Albawaba.com
Amman
Secretary of PLO mainstream movement, Fateh, Marwan Bargouthi said Thursday that the assassination of the Fateh activist Hussein Ebayyat in Beit Sahour is a serious escalation in the Israeli aggression against the Palestinians and “a cowardly crime,” that will be answered by further escalation of the Intifada.
“This will definitely open door for a reaction by Fateh,” said the Fateh official.
Barghouthi told Albawaba.com in a telephone interview that Ebayyat, 37 and a father of three, was a leading Fateh activist, and an elected member of the party's leadership in Bethlehem.
Bargouthi, a key player in the Aqsa Intifada and a hated figure for the Israelis, said that such acts on the part of Israel are intended to abort the uprising, but they can do nothing except to fuel the Palestinian rage against the Israeli occupation.
The leader added that attacks of such a nature on the Palestinians, when the Israeli forces fire helicopter rockets at Palestinians in “A” areas, which are under the full control of the Palestinian Authority, are enough justifications for the demand on the part of the PNA for international protection, which is on top of the agenda of President Yasser Arafat’s meeting with US President Bill Clinton in Washington, and his Friday meeting with the Security council.
The Israeli attack also killed two women bystanders.
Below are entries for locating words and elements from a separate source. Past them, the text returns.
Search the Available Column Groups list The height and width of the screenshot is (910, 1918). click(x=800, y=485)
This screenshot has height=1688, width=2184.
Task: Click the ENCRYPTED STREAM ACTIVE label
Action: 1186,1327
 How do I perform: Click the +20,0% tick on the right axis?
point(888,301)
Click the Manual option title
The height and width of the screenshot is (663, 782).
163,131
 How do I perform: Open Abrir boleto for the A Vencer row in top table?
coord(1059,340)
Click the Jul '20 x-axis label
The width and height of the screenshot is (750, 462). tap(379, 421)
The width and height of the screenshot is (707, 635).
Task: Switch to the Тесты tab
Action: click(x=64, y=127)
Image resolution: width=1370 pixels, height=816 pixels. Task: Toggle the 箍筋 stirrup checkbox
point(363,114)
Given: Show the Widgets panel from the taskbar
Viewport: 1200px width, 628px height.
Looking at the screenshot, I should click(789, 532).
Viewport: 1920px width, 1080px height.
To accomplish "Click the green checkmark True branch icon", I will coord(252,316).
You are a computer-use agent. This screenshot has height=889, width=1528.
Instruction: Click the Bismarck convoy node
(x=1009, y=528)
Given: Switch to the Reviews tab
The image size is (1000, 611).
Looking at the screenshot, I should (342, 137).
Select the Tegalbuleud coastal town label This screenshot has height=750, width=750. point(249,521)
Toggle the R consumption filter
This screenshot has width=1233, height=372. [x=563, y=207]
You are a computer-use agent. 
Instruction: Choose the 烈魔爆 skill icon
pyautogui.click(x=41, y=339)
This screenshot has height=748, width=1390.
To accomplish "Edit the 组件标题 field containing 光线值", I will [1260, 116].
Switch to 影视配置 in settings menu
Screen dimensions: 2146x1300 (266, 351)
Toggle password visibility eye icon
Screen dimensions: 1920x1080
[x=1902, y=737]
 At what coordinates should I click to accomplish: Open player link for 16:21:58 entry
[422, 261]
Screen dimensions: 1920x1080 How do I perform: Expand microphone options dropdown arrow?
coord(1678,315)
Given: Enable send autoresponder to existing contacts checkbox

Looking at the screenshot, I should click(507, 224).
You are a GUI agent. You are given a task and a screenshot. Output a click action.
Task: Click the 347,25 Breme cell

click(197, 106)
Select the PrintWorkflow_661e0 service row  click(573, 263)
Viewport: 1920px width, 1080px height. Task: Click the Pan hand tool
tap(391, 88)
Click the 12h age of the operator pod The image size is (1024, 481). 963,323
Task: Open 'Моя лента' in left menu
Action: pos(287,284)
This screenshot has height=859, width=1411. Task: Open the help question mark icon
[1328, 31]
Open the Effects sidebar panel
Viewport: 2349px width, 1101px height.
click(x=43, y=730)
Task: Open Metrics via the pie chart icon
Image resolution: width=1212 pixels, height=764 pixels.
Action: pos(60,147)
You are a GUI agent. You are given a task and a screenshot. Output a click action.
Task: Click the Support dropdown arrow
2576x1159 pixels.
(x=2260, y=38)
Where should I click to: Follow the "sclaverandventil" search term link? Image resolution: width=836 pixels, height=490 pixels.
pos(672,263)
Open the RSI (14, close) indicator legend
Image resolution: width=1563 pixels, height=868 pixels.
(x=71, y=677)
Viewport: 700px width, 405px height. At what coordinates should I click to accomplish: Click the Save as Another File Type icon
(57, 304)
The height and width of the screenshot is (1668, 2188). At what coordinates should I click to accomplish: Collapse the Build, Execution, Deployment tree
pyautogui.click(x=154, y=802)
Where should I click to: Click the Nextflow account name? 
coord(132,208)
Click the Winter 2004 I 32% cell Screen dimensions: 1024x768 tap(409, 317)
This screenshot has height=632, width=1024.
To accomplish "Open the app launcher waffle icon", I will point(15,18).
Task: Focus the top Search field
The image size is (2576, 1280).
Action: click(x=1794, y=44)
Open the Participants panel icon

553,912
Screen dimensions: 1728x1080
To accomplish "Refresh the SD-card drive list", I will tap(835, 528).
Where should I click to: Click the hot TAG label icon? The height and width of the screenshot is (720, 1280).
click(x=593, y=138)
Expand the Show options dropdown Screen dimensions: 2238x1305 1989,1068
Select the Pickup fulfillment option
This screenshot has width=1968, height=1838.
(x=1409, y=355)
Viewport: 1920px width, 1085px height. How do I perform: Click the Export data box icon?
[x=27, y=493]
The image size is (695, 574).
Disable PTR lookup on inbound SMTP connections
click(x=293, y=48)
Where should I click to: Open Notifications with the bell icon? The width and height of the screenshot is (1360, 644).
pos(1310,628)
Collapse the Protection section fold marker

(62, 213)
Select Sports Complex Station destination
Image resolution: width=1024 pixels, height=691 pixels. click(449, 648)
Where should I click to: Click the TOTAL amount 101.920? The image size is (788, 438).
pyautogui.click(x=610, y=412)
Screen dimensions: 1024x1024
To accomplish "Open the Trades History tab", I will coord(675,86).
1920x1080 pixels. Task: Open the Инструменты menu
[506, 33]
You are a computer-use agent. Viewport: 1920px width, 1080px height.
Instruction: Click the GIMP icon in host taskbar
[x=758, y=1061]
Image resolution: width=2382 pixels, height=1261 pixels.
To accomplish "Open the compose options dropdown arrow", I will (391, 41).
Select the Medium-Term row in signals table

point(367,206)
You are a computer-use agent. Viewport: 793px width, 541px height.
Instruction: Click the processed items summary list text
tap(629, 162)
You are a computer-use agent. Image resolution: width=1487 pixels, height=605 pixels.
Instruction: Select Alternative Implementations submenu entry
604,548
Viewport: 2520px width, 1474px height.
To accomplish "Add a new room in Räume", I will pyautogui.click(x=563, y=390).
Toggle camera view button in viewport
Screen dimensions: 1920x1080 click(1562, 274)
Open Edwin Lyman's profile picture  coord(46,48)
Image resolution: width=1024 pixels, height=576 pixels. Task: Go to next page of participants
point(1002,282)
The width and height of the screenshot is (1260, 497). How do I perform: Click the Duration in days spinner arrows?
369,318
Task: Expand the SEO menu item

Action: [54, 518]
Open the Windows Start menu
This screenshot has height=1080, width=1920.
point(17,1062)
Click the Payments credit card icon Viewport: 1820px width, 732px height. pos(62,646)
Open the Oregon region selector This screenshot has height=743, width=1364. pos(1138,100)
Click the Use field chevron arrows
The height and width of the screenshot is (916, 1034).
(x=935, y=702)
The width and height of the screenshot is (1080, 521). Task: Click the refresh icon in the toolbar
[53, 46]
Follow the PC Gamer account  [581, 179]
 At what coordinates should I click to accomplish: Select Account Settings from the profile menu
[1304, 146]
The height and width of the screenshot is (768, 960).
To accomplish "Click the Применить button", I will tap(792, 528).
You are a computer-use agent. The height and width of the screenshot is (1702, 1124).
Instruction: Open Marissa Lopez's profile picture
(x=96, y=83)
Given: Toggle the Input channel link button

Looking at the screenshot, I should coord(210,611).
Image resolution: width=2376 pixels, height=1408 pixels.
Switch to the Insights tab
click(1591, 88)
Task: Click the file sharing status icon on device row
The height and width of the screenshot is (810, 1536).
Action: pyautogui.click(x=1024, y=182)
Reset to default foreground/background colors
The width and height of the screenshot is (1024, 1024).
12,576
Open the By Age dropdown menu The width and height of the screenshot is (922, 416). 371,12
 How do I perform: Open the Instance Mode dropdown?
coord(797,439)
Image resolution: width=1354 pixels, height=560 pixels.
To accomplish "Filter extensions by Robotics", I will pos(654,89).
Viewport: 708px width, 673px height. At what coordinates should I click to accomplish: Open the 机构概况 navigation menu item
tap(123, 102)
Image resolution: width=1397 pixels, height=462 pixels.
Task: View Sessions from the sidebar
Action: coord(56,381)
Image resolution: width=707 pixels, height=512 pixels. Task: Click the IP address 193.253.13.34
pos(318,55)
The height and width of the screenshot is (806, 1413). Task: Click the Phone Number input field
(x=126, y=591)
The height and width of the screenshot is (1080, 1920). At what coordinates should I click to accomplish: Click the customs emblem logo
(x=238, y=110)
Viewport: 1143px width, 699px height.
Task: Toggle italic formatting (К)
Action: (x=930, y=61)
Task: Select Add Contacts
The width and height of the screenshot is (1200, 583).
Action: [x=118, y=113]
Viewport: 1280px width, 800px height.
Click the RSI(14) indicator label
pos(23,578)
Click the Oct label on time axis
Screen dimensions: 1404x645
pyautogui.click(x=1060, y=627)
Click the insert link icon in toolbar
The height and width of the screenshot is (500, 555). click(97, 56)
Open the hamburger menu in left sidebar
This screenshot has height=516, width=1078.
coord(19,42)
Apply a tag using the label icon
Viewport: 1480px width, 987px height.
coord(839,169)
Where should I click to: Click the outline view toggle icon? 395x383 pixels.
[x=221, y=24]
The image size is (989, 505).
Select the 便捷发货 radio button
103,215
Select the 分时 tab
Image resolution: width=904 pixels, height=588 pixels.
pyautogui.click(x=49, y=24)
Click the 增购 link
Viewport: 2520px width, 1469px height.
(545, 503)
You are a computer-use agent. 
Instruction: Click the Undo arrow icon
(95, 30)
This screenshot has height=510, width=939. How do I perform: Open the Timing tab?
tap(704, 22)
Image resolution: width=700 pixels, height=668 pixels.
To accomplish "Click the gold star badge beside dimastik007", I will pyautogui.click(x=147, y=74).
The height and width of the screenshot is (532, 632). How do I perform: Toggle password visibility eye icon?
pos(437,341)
Aziza Danun Jubran, 52, and Rahma Rashid Shahim, 50, who were standing on the road when the vehicle was destroyed , hospital officials told AFP.
Deadly violence also raged on in the Gaza Strip as Arafat arrived in the United States.
Distraught and screaming locals rushed from their homes to pull Ebayyat from the burning and mangled vehicle, but he lay in the driver's seat, already dead with his skull cracked and leaking blood, said AFP.
At least 15 other people were injured, several seriously. Another of the wounded writhed along the side of the road, internal organs hanging out of his side.
The explosion blew out windows in the crowded Arab town and on the ground lay a football-sized fragment of the weapon which read: "US missile-surface, AGM-114."
An Israeli general told AFP that the Fateh leaders were targeted because they were wanted by Israel for their role in deadly anti-Israeli attacks, an Israeli general told AFP.
"The Fateh leaders attacked were wanted by the army for their involvement in shootings against Gilo (a Jewish settlement in Jerusalem) which wounded a border guard three weeks ago, and an attack in the village of al-Khader which killed two Israeli soldiers," said General Yaacov Zygdon, head of operations in the army's central command which covers the West Bank.
Israel accuses Fateh armed members of stoking the unrest that has so far claimed the lives of nearly 200 people, most of them Palestinians.
"This operation was organized at a high level in the Israeli armed forces," said Kamel Hamed, 40, Fateh secretary general for the Bethlehem area.
"They had watched the car that had four people from the leadership of Fateh in Bethlehem and Israel wanted to assassinate them," Hamed told AFP.
Violence also flared in the Gaza Strip, where Mohammed Kamel Sharab, 14, was killed when Israeli soldiers opened fire to disperse stone-throwing demonstrators, witnesses said.
Some 25 Palestinians were also shot and wounded in clashes with Israeli soldiers ahead of the funerals of four people killed the day before, hospital sources said.
The clashes occurred at Karni crossing point between the Gaza Strip and Israel, where eight Palestinians were killed in fierce fire fights Wednesday when the Israelis used tanks to shell and machine-gun protestors and Palestinian gunmen.
Those injured Thursday were shot with live rounds, hospital sources said.
In Gaza City, Palestinians calling for vengeance against Israel turned out in their angry thousands to bury the two teenagers killed in Karni on Wednesday, and a third who died of wounds he received in a clash at the flashpoint earlier in the week, added the agency.
In the southern city of Khan Yunis, around 4,000 people led by masked gunmen turned out to bury a teenager killed there on Wednesday in clashes with Israeli soldiers. Fifteen Palestinians were wounded in clashes there Thursday, plus Laurent Rebours, 44, a photographer for the Associated Press, who was shot in the leg, according to AFP.